## EXERCISE
Output the lines from the one containing "Expand the Breathing" through the one containing "point(411,147)", exactly as they appear in the records.

[start EXERCISE INPUT]

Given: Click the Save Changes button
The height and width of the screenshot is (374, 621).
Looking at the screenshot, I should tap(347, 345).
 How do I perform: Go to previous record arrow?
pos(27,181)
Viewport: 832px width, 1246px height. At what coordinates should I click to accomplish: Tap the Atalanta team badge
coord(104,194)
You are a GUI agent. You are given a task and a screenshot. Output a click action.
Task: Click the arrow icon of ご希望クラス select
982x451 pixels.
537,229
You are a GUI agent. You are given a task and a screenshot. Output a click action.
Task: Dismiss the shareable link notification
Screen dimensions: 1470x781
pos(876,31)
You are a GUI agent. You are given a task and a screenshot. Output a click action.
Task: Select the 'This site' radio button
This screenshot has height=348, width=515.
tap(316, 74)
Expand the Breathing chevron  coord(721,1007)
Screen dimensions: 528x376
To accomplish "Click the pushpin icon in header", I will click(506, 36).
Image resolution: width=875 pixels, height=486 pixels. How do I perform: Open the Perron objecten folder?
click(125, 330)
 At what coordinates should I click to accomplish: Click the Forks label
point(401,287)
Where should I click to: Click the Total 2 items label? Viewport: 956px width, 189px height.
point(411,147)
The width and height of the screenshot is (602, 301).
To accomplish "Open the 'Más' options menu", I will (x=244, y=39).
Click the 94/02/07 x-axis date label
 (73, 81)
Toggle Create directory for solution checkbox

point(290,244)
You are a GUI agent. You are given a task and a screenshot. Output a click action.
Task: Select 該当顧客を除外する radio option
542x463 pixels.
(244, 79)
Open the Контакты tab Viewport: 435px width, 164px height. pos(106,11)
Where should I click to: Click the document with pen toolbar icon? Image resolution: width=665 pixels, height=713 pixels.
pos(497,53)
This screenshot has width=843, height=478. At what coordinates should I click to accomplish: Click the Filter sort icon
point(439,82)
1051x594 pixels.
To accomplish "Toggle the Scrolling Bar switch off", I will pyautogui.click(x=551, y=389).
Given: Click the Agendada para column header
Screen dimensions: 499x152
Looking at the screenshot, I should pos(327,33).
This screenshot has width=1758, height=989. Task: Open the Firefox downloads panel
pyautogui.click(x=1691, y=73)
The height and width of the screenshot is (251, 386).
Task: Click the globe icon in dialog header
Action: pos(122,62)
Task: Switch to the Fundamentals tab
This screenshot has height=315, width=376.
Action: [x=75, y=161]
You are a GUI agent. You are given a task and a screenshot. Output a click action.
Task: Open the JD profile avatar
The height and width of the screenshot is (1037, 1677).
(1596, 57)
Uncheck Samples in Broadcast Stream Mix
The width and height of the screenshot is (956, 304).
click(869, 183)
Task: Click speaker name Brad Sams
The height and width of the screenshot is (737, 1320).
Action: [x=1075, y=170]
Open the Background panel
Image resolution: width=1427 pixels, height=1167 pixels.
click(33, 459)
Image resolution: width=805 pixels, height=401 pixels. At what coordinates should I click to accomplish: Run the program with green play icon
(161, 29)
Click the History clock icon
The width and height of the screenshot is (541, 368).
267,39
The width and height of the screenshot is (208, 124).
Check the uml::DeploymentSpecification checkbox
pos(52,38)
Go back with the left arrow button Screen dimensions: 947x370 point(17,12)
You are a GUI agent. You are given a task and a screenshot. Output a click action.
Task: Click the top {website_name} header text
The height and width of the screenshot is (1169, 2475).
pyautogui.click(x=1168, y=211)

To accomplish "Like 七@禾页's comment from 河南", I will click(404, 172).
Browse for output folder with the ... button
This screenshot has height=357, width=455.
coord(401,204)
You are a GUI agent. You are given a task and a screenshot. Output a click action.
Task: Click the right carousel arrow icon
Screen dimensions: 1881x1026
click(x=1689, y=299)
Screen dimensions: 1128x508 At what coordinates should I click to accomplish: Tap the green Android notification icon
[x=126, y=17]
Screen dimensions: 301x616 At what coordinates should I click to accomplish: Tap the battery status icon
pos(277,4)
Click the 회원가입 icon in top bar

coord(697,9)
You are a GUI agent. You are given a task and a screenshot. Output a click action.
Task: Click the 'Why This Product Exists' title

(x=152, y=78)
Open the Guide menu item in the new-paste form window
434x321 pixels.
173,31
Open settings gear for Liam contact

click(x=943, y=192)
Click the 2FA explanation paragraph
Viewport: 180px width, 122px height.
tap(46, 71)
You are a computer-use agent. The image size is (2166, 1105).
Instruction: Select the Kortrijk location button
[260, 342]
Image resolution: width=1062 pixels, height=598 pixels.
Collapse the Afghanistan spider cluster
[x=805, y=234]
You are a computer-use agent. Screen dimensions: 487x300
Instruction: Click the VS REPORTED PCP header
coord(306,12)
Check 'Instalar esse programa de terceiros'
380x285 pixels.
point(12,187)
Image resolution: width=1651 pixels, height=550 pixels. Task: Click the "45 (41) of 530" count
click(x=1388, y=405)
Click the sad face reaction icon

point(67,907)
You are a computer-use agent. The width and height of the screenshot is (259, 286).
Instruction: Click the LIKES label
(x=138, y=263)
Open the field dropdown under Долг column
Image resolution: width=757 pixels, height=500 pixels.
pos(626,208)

[end EXERCISE INPUT]

## RESULT FOR THIS TASK
Expand the Breathing chevron  coord(721,1007)
Screen dimensions: 528x376
To accomplish "Click the pushpin icon in header", I will click(506, 36).
Image resolution: width=875 pixels, height=486 pixels. How do I perform: Open the Perron objecten folder?
click(125, 330)
 At what coordinates should I click to accomplish: Click the Forks label
point(401,287)
Where should I click to: Click the Total 2 items label? Viewport: 956px width, 189px height.
point(411,147)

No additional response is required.